RALEIGH — I spent much of Thursday dealing with children.

No, I actually didn’t make it down to the North Carolina General Assembly, if that’s what you’re thinking. Some of my colleagues did head to the Legislative Building Thursday morning, however, to distribute a preliminary analysis of the 2004-05 budget plan from the Easley administration.

No, I mean real children — specifically, the Little Conqueror (Charles Alexander Hood) and his younger brother, the Little General (Andrew Jackson Hood). Apparently, the two scamps learned some important lessons which they felt the need to explain in great, albeit halting, detail after I picked them up. I found myself mesmerized.

Alex told me about a game he and his fellow first-graders played in the woods at their school. It seems that these budding entrepreneurs decided to open a “store” to sell “food.” I use quote marks because the store was the top of a barrel and both the food and money consisted of things found on the ground. Salads were made of grasses and leaves. Gumballs transformed into various products, though curiously not meatballs, which were apparently made by hand out of mud, perhaps with a small stone at the center. Other rocks became vegetables and meats.

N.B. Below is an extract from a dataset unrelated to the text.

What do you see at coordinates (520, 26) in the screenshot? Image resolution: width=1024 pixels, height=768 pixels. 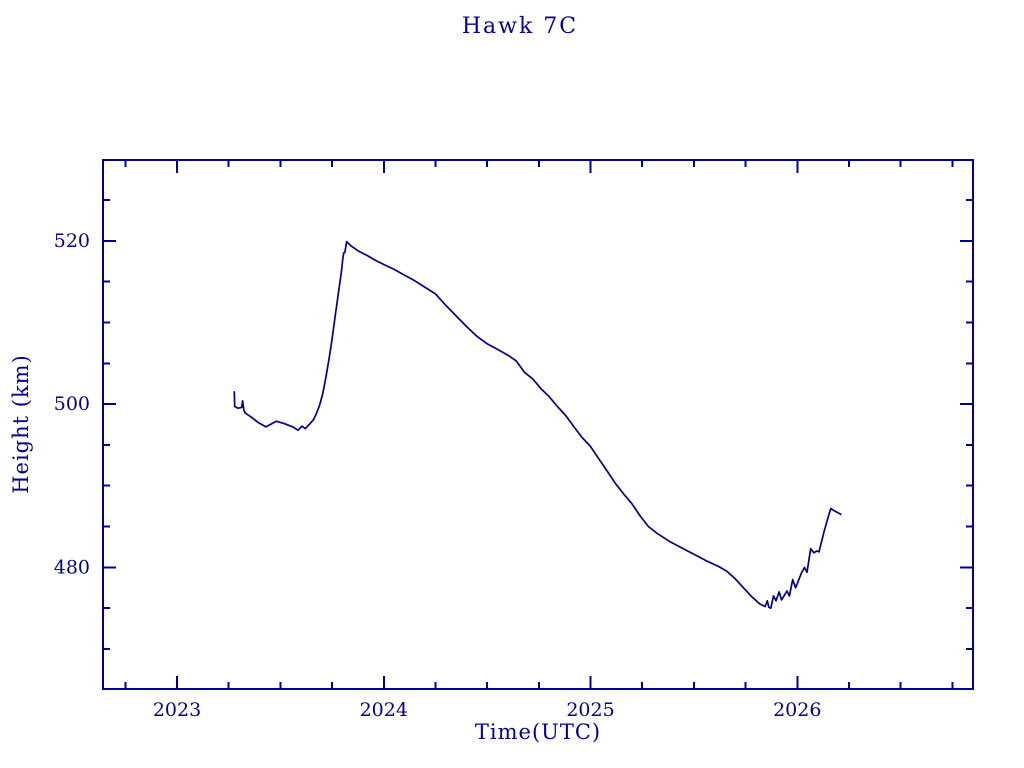 I see `chart-title: Hawk 7C` at bounding box center [520, 26].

Sticks were, well, sticks, for reasons not explained.

What particularly caught my attention was how the money changed hands. Alex told me that at first, sticks traded pretty much on a one-for-one basis with other commodities. But relatively soon, the kids began to realize that there were many, many sticks lying on the ground while other items were harder to find (scarcity) and harder to compare in quantity and quality (monetary theory). The highest consumer demand was for the meatballs, which were manufactured by a few “inventors” rather than found. (branding and return on investment). By the end of the game, Alex said, a single meatball was going for as many as 10 sticks. “They sure were expensive,” he complained. And when someone tried to demand more sticks for his rocks, the other kids simply started using gumballs instead, forcing the stick price of the rocks back down to parity (substitution).

Meanwhile, Andrew was at his preschool having fun on the playground. It seems that one of the other kids was playing rough around the sliding board. Eventually, Andrew and his playmates told the miscreant that because he wouldn’t play nice, he would have to play alone. If you want to play with us, they said (I’m paraphrasing, hope you don’t mind), you’ll have to treat us the way you want to be treated (Kant’s Categorical Imperative and/or the Golden Rule). After some initial defiance, the rough-houser reformed and rejoined the group.

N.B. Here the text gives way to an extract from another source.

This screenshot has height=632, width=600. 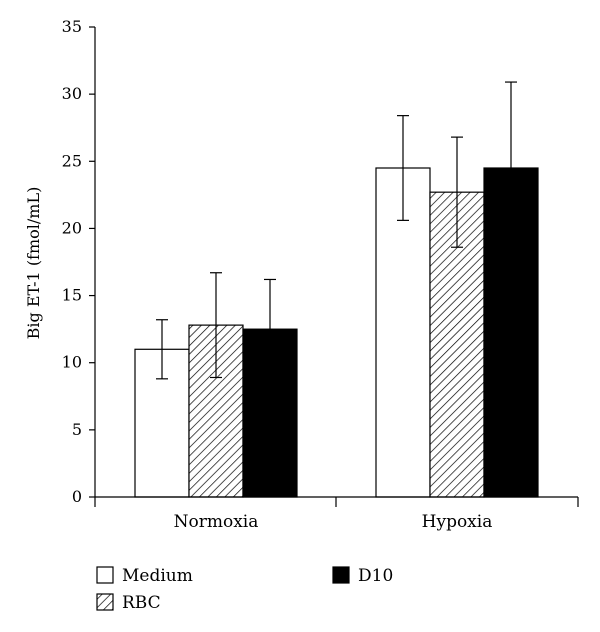 What do you see at coordinates (77, 496) in the screenshot?
I see `y-tick-label: 0` at bounding box center [77, 496].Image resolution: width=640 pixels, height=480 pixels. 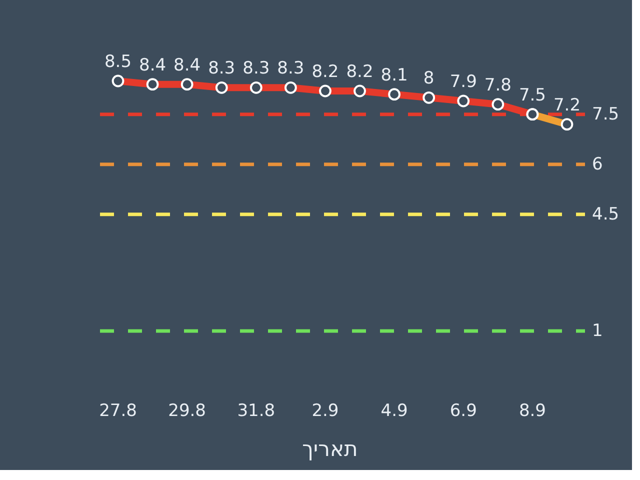 What do you see at coordinates (394, 411) in the screenshot?
I see `x-tick-label: 4.9` at bounding box center [394, 411].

So what have we learned? In the forest market, soaring stick prices for meatballs did not lead to a passing adult demanding that the meatball-makers sell their wares at a “just price.” The kids made their own decisions based on their own subjective preferences. Meanwhile, the would-be rock monopolist saw his scheme fail because there was no authority to grant him special favors and keep all those foreign gumballs from intruding into the “rock market,” which of course wasn’t a rock market at all but a market for fake food generally. And no one had to mandate that the kids use a single form of currency; after some initial barter, they settled on sticks as the denominator of value because they were the easiest to count and exchange.

And on the playground, we learned that voluntary collective action can often be effective in discouraging anti-social behavior. Although it might have been useful in the short run for an adult to come by and admonish the misbehaving child, the way to change the behavior in the long run was to make it clear that failure to play nice would keep the child from being able to play at all. Social cohesion must be based on common interests and shared values. It can’t simply be imposed from above.

See, these concepts really aren’t that hard. They come naturally to children, so politicians ought not to find it so hard to grasp them.

Hood is president of the John Locke Foundation and publisher of Carolina Journal.